GIVEN PROBLEM: Please count the lines in the listing below that contain the string "cursor", matching case exactly, and give only the number.

[Dataset entries]
+===+
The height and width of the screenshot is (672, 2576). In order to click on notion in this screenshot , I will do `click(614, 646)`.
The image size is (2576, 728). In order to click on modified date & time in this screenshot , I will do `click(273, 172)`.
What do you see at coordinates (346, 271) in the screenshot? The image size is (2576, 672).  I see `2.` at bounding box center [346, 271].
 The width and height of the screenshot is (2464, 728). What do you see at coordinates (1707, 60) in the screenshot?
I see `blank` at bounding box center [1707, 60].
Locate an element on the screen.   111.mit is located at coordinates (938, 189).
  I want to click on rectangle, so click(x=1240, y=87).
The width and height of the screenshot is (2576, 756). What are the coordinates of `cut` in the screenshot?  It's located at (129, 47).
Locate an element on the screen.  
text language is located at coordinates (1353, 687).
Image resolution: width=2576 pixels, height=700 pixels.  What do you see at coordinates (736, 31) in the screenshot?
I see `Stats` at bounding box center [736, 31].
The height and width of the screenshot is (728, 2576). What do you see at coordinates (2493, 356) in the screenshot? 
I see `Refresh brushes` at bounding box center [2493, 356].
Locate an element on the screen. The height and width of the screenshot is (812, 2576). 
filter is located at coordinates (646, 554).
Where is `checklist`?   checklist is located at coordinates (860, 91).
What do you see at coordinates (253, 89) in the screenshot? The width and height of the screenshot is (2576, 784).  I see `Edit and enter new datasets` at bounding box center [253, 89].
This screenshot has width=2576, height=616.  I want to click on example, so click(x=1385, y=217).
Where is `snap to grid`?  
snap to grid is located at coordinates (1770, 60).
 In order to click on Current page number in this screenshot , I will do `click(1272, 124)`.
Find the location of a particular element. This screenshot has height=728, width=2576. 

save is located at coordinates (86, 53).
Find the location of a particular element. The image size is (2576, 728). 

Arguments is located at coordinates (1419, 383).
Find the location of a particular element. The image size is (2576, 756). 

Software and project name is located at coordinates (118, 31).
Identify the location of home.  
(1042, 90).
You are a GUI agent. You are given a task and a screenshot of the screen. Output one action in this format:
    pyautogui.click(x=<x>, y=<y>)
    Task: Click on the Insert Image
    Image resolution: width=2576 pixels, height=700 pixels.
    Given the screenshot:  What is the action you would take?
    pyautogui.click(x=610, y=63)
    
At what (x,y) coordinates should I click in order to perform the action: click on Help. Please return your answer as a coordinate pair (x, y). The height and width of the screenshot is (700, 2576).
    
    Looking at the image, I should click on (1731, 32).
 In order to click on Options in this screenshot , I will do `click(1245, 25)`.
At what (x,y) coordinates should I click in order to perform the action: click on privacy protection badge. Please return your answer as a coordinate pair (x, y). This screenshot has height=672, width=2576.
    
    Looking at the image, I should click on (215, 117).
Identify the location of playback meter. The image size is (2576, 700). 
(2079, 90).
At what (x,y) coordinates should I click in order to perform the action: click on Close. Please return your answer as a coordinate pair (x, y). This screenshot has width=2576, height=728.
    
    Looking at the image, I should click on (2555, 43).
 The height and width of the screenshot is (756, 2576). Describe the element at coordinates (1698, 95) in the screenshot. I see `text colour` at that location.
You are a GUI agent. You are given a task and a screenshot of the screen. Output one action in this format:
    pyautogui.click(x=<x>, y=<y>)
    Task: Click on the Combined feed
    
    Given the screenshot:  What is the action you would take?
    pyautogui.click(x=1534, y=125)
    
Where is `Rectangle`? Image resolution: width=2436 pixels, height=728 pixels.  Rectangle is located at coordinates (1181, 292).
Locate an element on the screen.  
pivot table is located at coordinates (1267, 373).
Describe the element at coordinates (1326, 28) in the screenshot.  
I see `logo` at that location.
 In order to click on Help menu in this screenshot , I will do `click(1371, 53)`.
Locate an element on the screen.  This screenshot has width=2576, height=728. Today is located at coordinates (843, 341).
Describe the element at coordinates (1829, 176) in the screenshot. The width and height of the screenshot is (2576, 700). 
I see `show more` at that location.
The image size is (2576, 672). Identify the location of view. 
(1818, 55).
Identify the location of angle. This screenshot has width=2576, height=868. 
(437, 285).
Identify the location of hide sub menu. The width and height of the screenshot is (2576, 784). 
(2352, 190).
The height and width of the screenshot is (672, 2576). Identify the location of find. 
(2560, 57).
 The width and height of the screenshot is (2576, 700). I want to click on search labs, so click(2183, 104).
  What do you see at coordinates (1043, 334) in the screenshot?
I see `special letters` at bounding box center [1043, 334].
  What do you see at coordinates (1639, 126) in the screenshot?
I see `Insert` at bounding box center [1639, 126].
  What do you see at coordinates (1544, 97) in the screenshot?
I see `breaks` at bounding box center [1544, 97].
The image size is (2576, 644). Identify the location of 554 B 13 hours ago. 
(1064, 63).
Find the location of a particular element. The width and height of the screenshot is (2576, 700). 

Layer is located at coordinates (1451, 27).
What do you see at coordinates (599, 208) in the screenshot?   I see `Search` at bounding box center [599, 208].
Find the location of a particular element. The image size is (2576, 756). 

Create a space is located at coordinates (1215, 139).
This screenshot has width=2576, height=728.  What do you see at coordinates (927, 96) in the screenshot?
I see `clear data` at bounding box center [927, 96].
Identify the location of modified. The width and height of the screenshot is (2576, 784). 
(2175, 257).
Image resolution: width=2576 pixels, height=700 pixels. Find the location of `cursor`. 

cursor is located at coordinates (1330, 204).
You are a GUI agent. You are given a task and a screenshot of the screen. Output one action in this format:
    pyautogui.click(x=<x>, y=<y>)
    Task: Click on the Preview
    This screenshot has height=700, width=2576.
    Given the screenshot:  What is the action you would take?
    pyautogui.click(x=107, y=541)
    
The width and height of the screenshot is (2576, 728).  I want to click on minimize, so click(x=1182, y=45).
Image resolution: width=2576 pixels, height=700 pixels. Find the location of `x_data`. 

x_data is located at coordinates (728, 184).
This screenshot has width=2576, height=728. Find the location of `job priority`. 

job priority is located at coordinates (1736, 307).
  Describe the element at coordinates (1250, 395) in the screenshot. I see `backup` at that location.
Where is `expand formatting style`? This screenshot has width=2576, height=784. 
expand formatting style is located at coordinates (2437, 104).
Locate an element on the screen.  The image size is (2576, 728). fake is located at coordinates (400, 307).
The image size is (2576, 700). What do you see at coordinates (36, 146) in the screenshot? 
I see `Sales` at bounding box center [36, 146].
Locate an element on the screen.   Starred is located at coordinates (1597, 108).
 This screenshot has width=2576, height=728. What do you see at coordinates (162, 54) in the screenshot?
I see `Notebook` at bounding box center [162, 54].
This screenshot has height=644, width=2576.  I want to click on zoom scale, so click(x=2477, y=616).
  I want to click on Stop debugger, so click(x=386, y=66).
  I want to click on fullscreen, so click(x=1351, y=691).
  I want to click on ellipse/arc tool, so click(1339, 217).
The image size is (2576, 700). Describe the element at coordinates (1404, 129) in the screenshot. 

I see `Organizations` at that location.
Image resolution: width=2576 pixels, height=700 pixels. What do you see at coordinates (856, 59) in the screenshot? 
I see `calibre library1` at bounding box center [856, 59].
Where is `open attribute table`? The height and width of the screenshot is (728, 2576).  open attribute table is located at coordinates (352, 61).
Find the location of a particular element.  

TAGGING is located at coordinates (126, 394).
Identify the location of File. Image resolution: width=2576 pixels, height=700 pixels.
+===+
WORKED SOLUTION: 2